Das GANZE Werk - Presseschau

Auf dem Klassik-Kontinent wird es eng

Jimi trifft Alfred: Wie die öffentlich-rechtlichen Rundfunkanstalten ihre Kulturwellen reformieren

von Volker Tarnow

Der Erdteil scheint vom Aussterben bedroht: Vorwiegend grauhaarige Geschöpfe hören hier eine Musik, die nicht mehr dem Lebensgefühl unserer Zeit entspricht. Dafür umweht Beethoven & Co. noch immer die Aura des Elitären. Wie klein aber, so fragt man in den von sinkenden Werbeeinnahmen und steigenden Produktionskosten geplagten öffentlich-rechtlichen Rundfunkanstalten, wie klein darf eine Minderheit eigentlich werden, um noch als relevant zu gelten? Was tun gegen den Klassikertod?

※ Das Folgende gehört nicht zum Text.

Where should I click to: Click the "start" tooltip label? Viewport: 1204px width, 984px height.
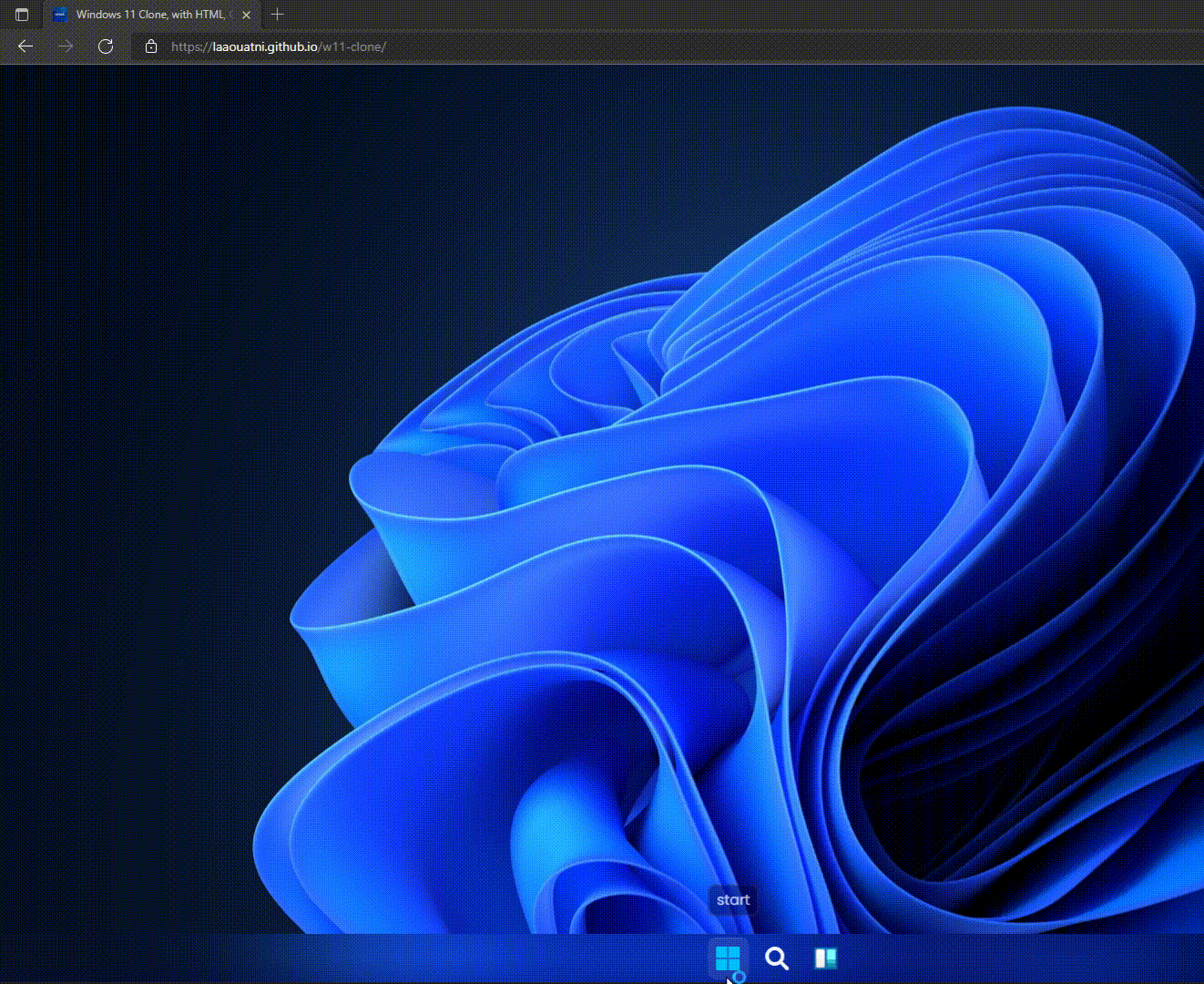pyautogui.click(x=733, y=900)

Die Antwort lautet: Programmreform. Dahinter verbergen sich drei Zauberformeln bzw. Horrovisionen: Demokratisierung, Magazinierung, Entwortung.

Fast alle Programmmacher reden vom „erweiterten Kulturbegriff“. Es geht um die überfällige Neubewertung und Demokratisierung der einzelnen Genres. Die Grenze zwischen guter und schlechter Musik verläuft in der Tat nicht zwischen Gustav Mahler und Jimi Hendrix; sie verläuft zwischen Klassik, Jazz, Rock, vielleicht noch elaboriertem Pop auf der einen und Schlager sowie kommerziellem Crossover-Gekrächze auf der anderen Seite. Wunderbare Freundschaften könnten entstehen: Bekennende Klassizisten erleben plötzlich Tom Waits und Michael Nyman als Offenbarung, Fans von Lenny Kravitz laufen zu Alfred Schnittke über.

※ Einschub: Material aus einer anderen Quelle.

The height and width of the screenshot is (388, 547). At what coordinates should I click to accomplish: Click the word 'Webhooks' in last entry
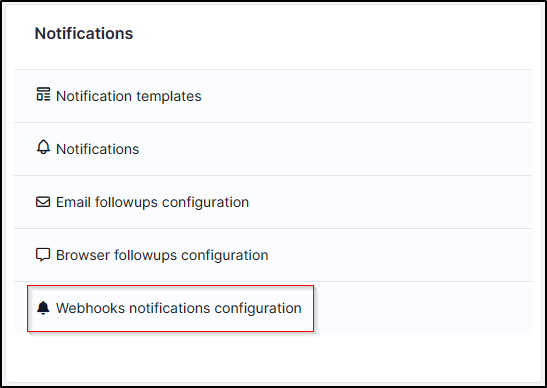coord(90,308)
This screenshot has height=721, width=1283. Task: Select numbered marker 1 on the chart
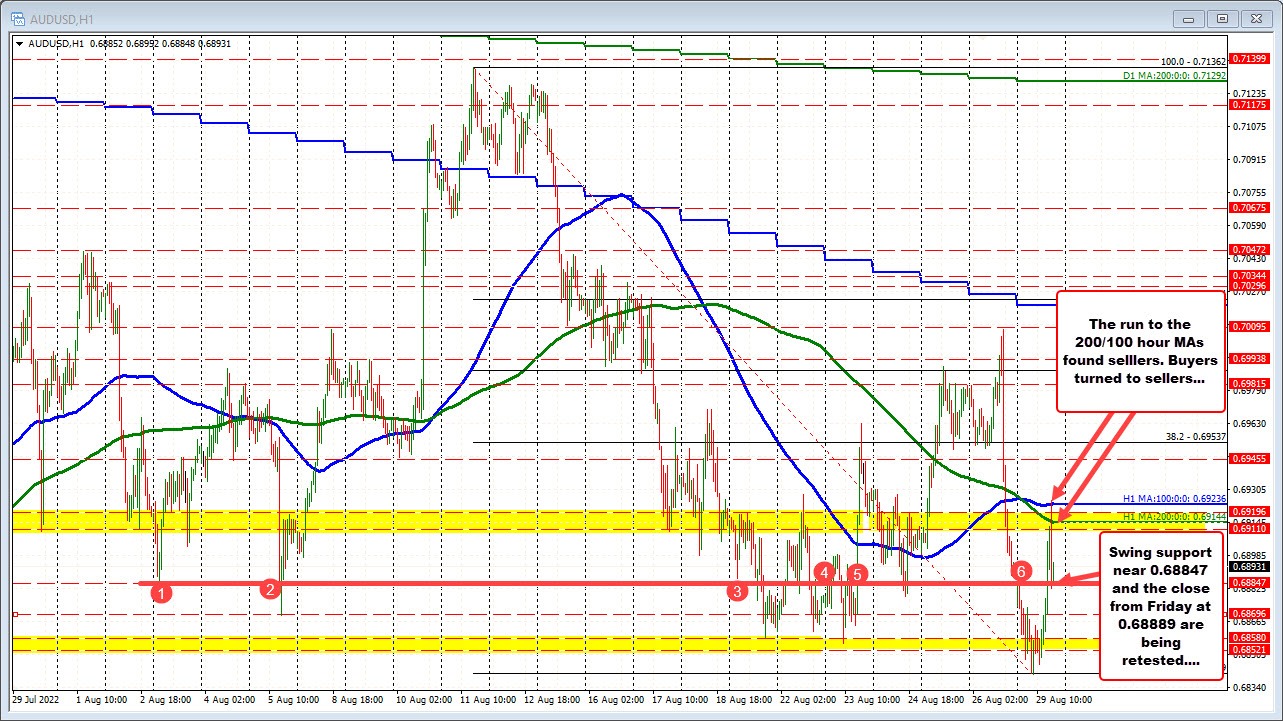[x=161, y=592]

Gefahrlos ist diese Programmatik indes nicht. Präsentieren die neuen Magazinformate einen zu bunten Mix, dann endet die schicke Schrankenlosigkeit in heilloser Nivellierung. Divergente Stile wie die zeitgenössische E-Musik werden überhaupt nicht mehr ins Tonbild passen. Die Klassik marschiert geschlossen ins Museum und vergnügt sich dort mit der längst entschlafenen authentischen Volksmusik.

Leider widersetzen sich nicht alle Sender einer solchen Entwicklung. So bietet seit Januar NDR Kultur 14 Stunden täglich Klassik-Charts und Service-Tipps, Buchempfehlungen und News. Eine Steinzeitstrategie, an der bereits der seichte Lifestylsender KlassikRadio scheiterte. Es werden noch manche Wellenreiter baden gehen, die auf der Info-Welle surfen.

Rutschfest und glaubenssicher zeigt sich dagegen der Bayerische Rundfunk. Auch nach der Programmreform vom 1. Juli sprechen Bayern 2 Radio und Bayern 4 Klassik gezielt Hörergruppen an; stromlinienförmige Formate wurden vermieden, Berichte zu Theater, Film und Musik thematisch sogar stärker gebündelt als bisher. Gott mit dir, du Land der Bayern!

Andere Reformer steuern einen populäreren Kurs. Angelika Bierbaum, Wellenchefin beim Hessischen Rundfunk, kündigt für September anspruchsvolle, teils offene, teils spartenspezifische Magazine an. Die Dominanz der Klassik auf hr2 wird beendet. Man hat ja noch hr-Klassik! Von einem „anspruchsvollen Tagesbegleitprogramm“ spricht Hannelore Steer, Hörfunkdirektorin des kürzlich aus SFB und ORB fusionierten Rundfunks Berlin-Brandenburg (RBB); ein gänzlich neu zu schaffendes Programm löst im Dezember RadioKultur und Radio3 ab. „Die klassische Musik bleibt als Markenkern erhalten“, heißt es.

Bei Karl Karst, dem Wellenchef von WDR 3, stößt schon der Begriff „Magazin“ auf Ablehnung. Der Westdeutsche Rundfunk will ohne jede Verflachung seine Modernisierung fortsetzen; mehr Sinnlichkeit, mehr Übersichtlichkeit, Ausweitung der einzelnen Genres, so die Stichworte. „Alle künstlerisch innovativen Formate, die 2001 entwickelt worden sind, bleiben nicht nur erhalten, sondern dienen als Folie für die Weiterentwicklung.“

Und die gefürchtete „Entwortung“? Sie könnte aufwändig erstellte, akademische Skriptsendungen treffen. Die Öffentlich-rechtlichen wollen stärker das frei gesprochene Wort pflegen, den Dialog. Quassel- und Berieselungswellen werden sie deswegen nicht lostreten. Vorerst nicht!